● **Task to carry out**: List each line in the records that contains the word "perform".

● **Working data**:

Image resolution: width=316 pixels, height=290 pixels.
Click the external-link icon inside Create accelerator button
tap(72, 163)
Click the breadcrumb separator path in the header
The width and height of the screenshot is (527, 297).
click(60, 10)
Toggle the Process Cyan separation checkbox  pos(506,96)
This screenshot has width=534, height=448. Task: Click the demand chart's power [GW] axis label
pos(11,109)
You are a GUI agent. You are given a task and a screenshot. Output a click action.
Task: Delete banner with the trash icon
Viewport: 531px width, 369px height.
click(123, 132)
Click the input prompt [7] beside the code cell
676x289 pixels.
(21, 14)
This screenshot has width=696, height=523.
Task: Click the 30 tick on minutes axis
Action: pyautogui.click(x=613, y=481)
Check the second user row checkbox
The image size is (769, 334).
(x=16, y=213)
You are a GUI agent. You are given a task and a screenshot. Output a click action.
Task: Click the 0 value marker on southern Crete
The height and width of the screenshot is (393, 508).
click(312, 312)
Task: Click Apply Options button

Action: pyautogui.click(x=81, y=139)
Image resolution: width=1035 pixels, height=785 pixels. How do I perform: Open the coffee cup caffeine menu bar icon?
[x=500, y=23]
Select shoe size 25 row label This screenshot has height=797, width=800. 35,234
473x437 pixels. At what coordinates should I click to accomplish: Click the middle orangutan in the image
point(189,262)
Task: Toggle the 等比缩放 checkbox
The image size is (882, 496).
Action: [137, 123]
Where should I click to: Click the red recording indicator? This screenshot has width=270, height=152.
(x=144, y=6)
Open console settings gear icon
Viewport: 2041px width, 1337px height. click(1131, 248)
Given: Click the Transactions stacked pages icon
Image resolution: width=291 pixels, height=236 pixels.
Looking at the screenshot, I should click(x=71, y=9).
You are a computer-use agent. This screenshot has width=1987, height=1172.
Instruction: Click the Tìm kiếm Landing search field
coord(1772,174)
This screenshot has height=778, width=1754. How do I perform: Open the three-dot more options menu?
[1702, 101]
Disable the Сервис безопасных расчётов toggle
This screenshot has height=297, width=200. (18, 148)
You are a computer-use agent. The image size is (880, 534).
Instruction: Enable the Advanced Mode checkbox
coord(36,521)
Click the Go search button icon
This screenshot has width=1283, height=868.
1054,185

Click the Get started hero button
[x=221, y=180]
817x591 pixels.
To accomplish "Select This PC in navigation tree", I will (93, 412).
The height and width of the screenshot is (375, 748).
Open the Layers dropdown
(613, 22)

● **Task response**:
Image resolution: width=1035 pixels, height=785 pixels. How do I perform: Open the coffee cup caffeine menu bar icon?
This screenshot has height=778, width=1754. How do I perform: Open the three-dot more options menu?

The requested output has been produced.